A research paper posted by the company to research site arxiv.org earlier this week revealed that Apple has used what it calls a "careful mix" of image-caption, interleaved image-text, and text-only data to train LLMs. The mix of visual and language data allowed the models to handle tasks like intelligently captioning images or infer natural-language meanings.
As part of the research, it was determined that the choice of image encoder and the resolution of images it processes has a big impact on performance, more than the design of the vision-language connector.
In one instance, using a 30-billion-parameter MM1 model, it was found that there were strong in-context learning abilities. The discovery means it can perform multi-step reasoning over multiple images with few "chain of thought" prompts.
According to Venturebeat, Apple is continuing its tradition of being a "fast follower" rather than a "first mover" when it comes to groundbreaking technologies.

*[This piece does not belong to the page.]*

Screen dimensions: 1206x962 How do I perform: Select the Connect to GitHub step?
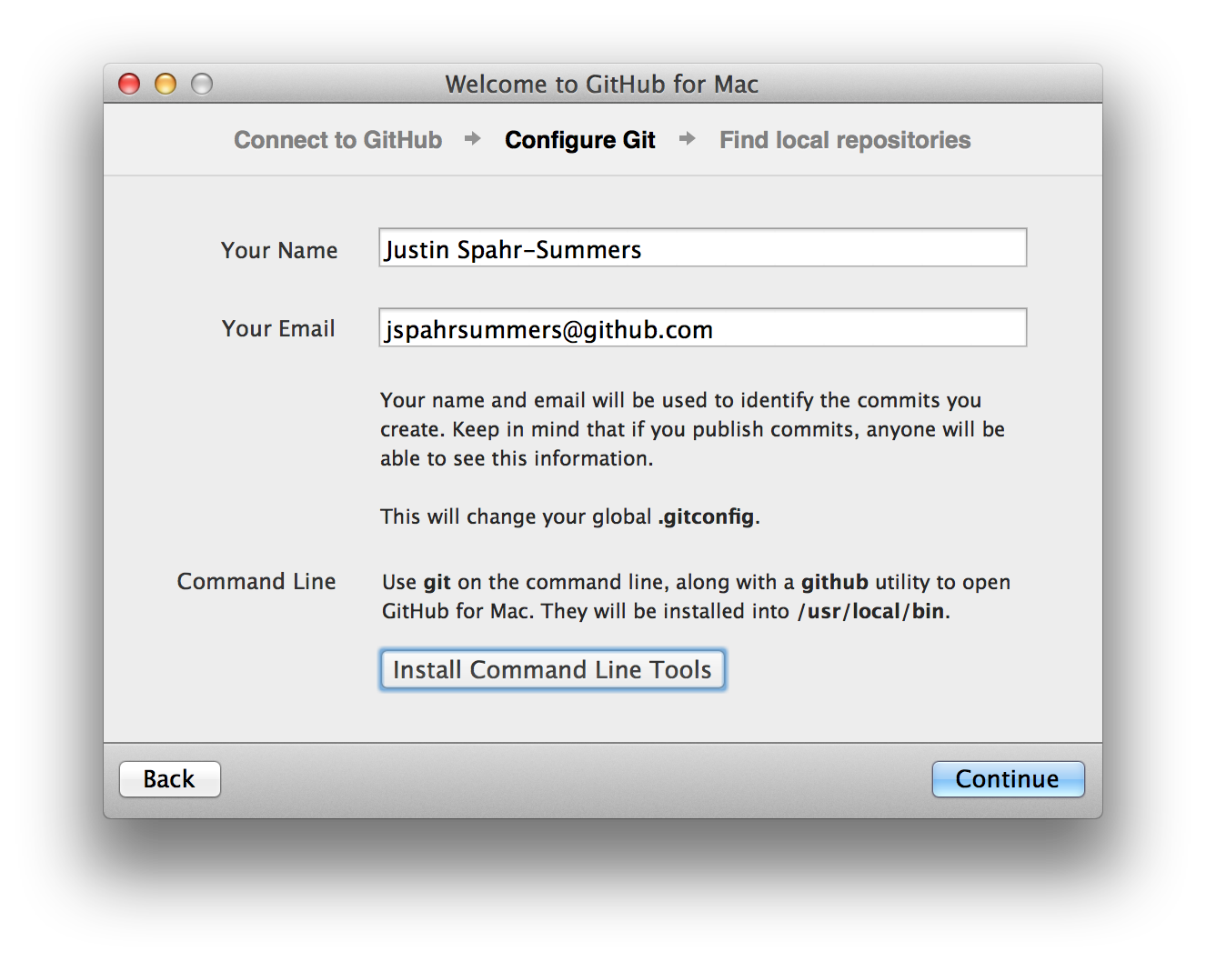[337, 140]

CEO Tim Cook recently acknowledged that the company was spending $1 billion per year on incorporating "AI" into its existing technologies.
Cook said the company would be sharing "details of our ongoing work in AI later this year." Apple is expected to make some announcements about its advances at WWDC this June.
The company is both catching up to rivals in the use of AI-related technologies. It is also developing methods that would preserve user privacy while augmenting its existing machine-learning abilities.
The latter concern for privacy and security has not been a feature of existing "chatbot" type services, and increases the challenge for Apple.
Apple's interest in multi-model training of neural networks has resulted in state-of-the-art performance, allowing for multi-step reasoning. This suggests that the company has found a path for rapid advancement of machine-learning abilities as well as giving them advanced "intelligence" capabilities.